Partial Text: CLC proteins comprise a large family of chloride (Cl−)-transporting integral membrane proteins with diverse physiological functions [1–3]. The first identified human member, ClC-1, is essential for maintaining the permeability of Cl− across the plasma membrane of skeletal muscle fibers, gCl, accounting for approximately 80% of the resting membrane conductance and assuring precise neuronal control of muscle contraction . Mutations of the ClC-1 gene cause myotonia congenita, a disease that allows a single nerve action potential to trigger a series of muscle action potentials (myotonic runs), leading to prolonged muscle contraction [4–7].
Here, we have determined structures of full-length human ClC-1 using single-particle cryo-electron microscopy (cryo-EM), exploiting a purified protein sample that displays Cl−-dependent single-channel–derived ion conductance (S1 Fig and S1 Data). For structural characterization, sample in the presence of 100 mM Cl− at pH 7.5 and in the absence of nucleotides or antibodies was initially employed (Fig 1). Three-dimensional (3D) classification of particles resulted in several different groups, of which one yielded a 3.6 Å overall resolution density map for the transmembrane domain, allowing confident model building (S2–S4 Figs). The final model represents the membrane-spanning portion (note that the N terminus and intracellular αA helix are lacking) as well as parts of two C terminal’s so-called cystathionine-β-synthase (CBS) domains present per monomer (for which some cryo-EM density is left unmodeled) and includes several features that were not observed in the ClC-K structure (S5 Fig).

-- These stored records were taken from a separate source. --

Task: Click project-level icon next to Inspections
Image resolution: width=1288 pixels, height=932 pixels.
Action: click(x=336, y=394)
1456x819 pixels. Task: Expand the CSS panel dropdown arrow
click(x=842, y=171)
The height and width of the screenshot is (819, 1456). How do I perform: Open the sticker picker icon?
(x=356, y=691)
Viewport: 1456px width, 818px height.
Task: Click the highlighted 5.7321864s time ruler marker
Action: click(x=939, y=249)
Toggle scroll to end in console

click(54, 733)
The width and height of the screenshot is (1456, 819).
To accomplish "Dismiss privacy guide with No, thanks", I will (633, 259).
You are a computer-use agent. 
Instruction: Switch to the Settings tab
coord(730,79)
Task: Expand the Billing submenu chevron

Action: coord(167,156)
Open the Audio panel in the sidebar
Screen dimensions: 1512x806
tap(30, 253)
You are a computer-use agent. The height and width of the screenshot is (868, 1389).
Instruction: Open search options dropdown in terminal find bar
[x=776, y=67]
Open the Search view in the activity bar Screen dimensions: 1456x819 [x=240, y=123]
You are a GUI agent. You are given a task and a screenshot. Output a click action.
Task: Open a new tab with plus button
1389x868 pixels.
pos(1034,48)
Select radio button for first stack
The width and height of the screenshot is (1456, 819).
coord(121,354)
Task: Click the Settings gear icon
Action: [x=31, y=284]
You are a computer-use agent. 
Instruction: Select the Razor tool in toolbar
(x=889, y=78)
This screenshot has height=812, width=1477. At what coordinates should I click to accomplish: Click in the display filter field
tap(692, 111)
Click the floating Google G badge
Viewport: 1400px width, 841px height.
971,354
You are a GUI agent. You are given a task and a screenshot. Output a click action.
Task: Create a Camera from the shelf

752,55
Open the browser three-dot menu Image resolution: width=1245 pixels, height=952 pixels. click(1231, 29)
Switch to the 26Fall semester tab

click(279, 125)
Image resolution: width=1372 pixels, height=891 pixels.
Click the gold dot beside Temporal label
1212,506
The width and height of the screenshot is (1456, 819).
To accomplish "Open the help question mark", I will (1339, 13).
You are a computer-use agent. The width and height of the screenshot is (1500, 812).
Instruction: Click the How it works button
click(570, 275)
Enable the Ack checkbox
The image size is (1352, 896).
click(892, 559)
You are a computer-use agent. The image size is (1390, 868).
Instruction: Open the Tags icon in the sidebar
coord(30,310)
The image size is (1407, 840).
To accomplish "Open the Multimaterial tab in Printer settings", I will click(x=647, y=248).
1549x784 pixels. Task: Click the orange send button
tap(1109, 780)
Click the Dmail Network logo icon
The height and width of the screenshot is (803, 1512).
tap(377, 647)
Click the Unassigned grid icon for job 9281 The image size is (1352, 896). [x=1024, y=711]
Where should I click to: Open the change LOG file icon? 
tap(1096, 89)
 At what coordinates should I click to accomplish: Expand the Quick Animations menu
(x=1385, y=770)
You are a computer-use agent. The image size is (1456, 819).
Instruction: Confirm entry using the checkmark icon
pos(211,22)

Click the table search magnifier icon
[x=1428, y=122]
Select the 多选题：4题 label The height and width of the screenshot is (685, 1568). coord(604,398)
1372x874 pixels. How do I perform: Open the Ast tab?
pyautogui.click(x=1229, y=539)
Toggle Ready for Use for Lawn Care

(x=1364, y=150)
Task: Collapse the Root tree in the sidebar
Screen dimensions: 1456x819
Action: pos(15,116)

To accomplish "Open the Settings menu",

In summary, we report the molecular structure of Cl−-conducting human ClC-1, sharing an overall fold similar to other CLC proteins, with a narrow connecting pore and positively charged vestibules attracting Cl- ions similar to CFTR . The structure exhibits several unique features, including shifts in the central GluGATE-TyrC pair, a more closed extracellular vestibule, and a wider penetration profile from the intracellular side, the latter representing a distinct feature of CLC channels separating them from transporters. We propose a model for adenine nucleotide and pH regulation of the common gate via CBS2 and the intracellular loops congruent with previous functional data. Overall, these findings significantly increase our understanding of Cl− conductance in physiology and open new opportunities for biomedicine. For example, the positively charged constriction of the extracellular vestibule and the putative 9-AC pocket may serve as favorable target sites for stimulators or inhibitors from outside or inside the cell, respectively.